Jumbo loans are inherently risky to the lender, as they are not supported by any financial or government institution and, by definition, are made of higher amounts. If a borrower defaults in a conventional loan (non-jumbo), the lending institution is not really impacted, as the amount is less and the loan has likely been sold on the secondary market. But on a jumbo loan, the total amount is higher and the lender keeps the risk of default; for this reason jumbo loans have higher downpayment requirements and higher interest rates, which help compensate for the statistical risk assumed by the lender.

Frightened by the financial risk created after the COVID-19 lockdown, mortgage companies immediately pulled jumbo loans. But as the recovery has begun (and we all hope will continue), lenders are now able to offer these loans once again. As of writing this article, you can secure a jumbo loan with a credit score as low as 680, which is considered a “good” score by Experian. So if you qualify on other factors (income, debt ratio, etc.) and have a solid credit score, you can once again use a jumbo loan for the purchase of a high-end luxury home.

Bank Statement Products

Mortgage loans based on bank statements are returning to the market.

Another product that was pulled from the market when COVID-19 came to the U.S.A. was bank statement loans. These loans use a different path towards qualification than a traditional mortgage product. Instead of using typical income documents like tax returns and paystubs, these loans are based on a borrower’s bank statement, using this financial information to qualify the loan.

These loans can be useful for borrowers who are self-employed, as these types of professionals usually earn an inconsistent income, even if that income is extremely high. They may earn $2,000 one month, then $30,000 the next. Paystubs, in this case, are not a reliable source of information. Also, many business owners use tax write-offs to boost their profits; this practice can make tax returns unreliable, as the stated numbers may not accurately show their total earnings.

But for a variety of reasons, bank statement loans can have higher risk, so they were pulled when COVID-19 became reality. But they are now available once again.

Acceptable deposits for business bank statements will be adjusted by a profit factor, but self-employed borrowers must own at least 50% of the business. It can be combined with wage or secondary earnings, and the most recent 12 months of bank statement data will be used. You’ll need to bring last year’s profit & loss statement, and you can use multiple bank accounts for qualification.
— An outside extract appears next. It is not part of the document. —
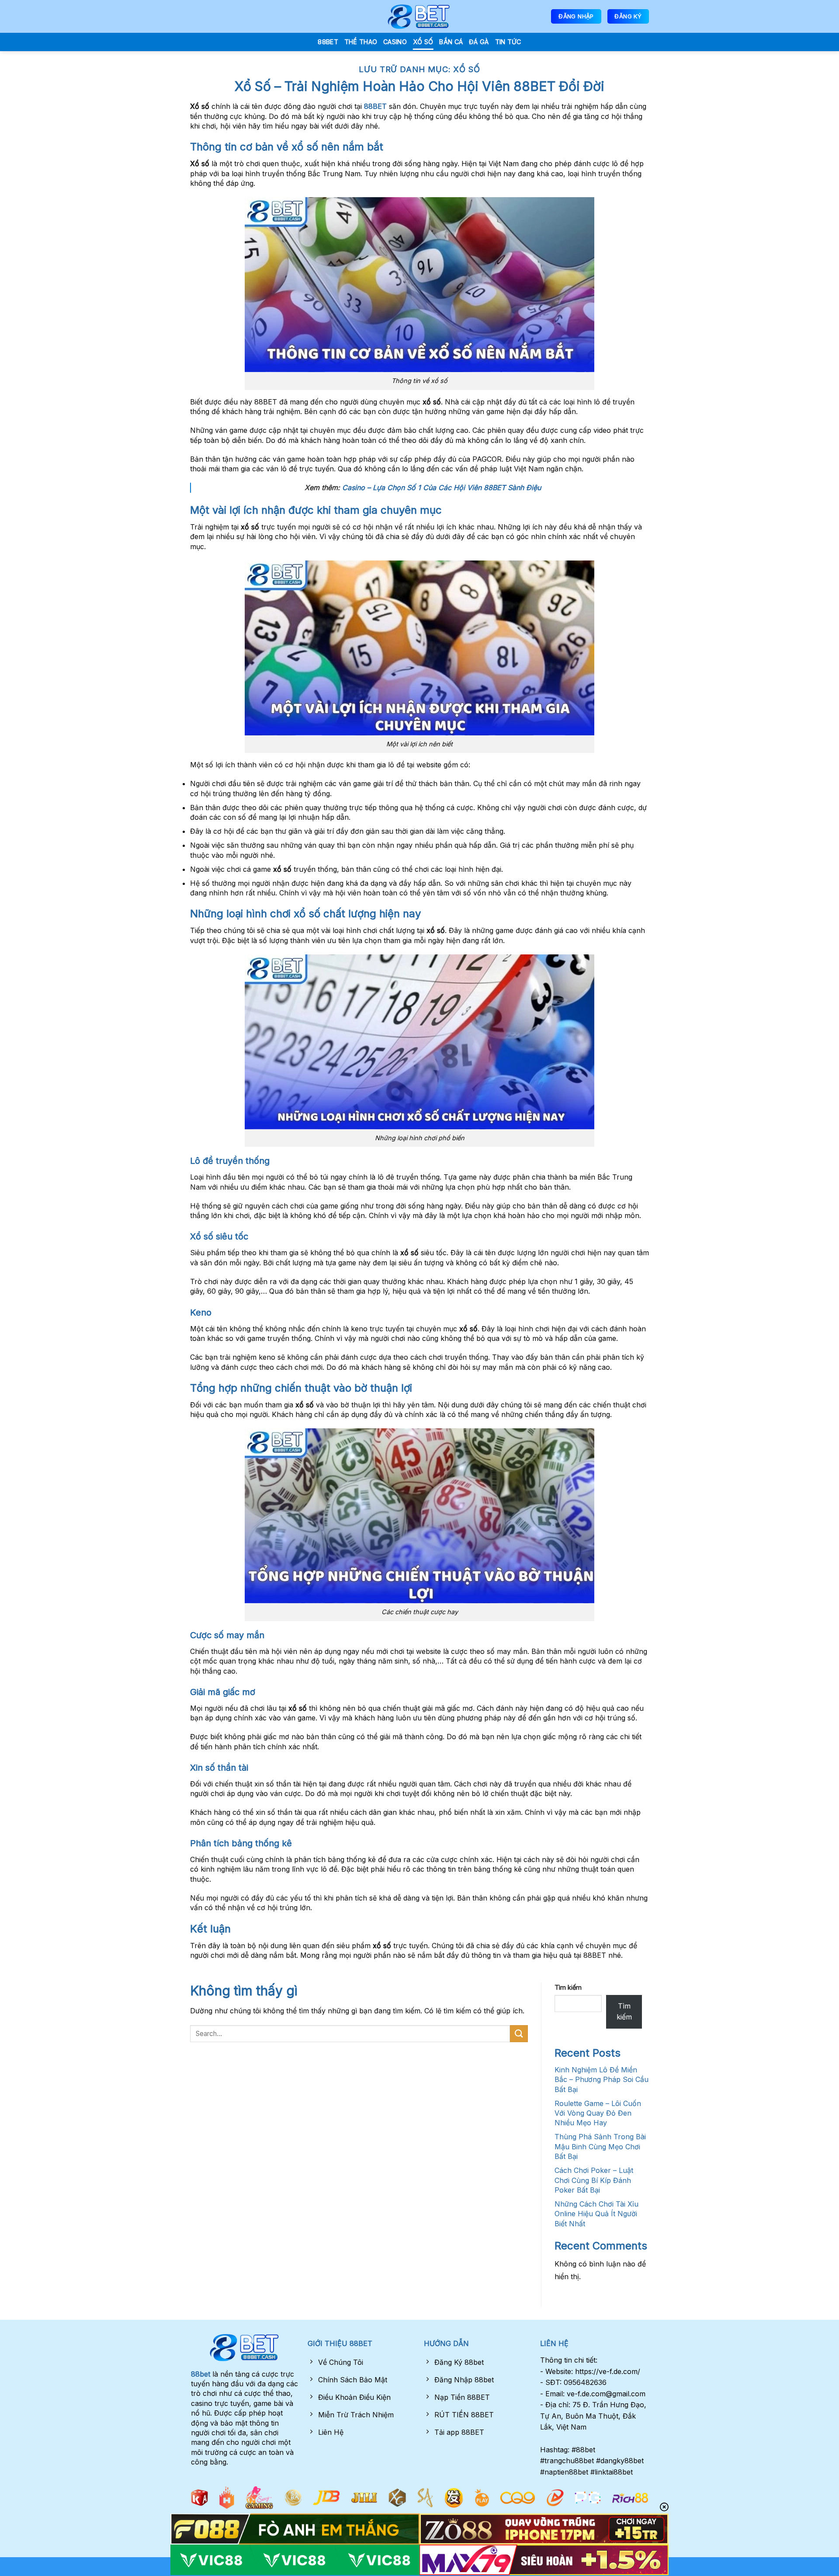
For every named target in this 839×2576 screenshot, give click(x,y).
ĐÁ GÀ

Assets for Income Products

Some borrowers may not have a large income (or a typical income), but instead have multiple assets, often worth millions, that can help them qualify for a loan. In this case, the traditional methods of income qualification will not be useful, and we need to instead look at assets.

Retirees and business owners are two groups that are often wealthy with assets despite not having a large or consistent income. Fortunately, there are mortgage products that can use these assets for qualification, but these were also pulled in the early spring. But like many other options, they are now returning to the market.

To help borrowers get qualified, lending professionals use a formula based on the total assets, downpayment, closing costs, and other factors. The calculations will also take into account your age and other important factors.

Second Homes

Loans for second homes are also risky compared to traditional lending. While there are statistics and figures that can support this notion, the basic principle is simple. Suppose someone owns two properties, a primary home, where their family lives, and a secondary home, where they go on vacation. Now suppose that person, who has mortgages on both properties, comes across financial difficulty. Because of money problems, they can only make one payments on one property: the primary home or the vacation house.

Which would you make payments on? Like most people, you would likely protect your personal home and, if no other option exists, let the vacation home go into default.

This risk caused lenders to pause many loans for single homes, but they are not returning to the market, creating new options for borrowers who wish to purchase a second home for work or play.

Using Common-Sense Underwriting During You Application

We would love to help build your future! Contact our staff today to learn more about returning mortgage products like jumbo loans, bank statement loans, and loans based on personal assets.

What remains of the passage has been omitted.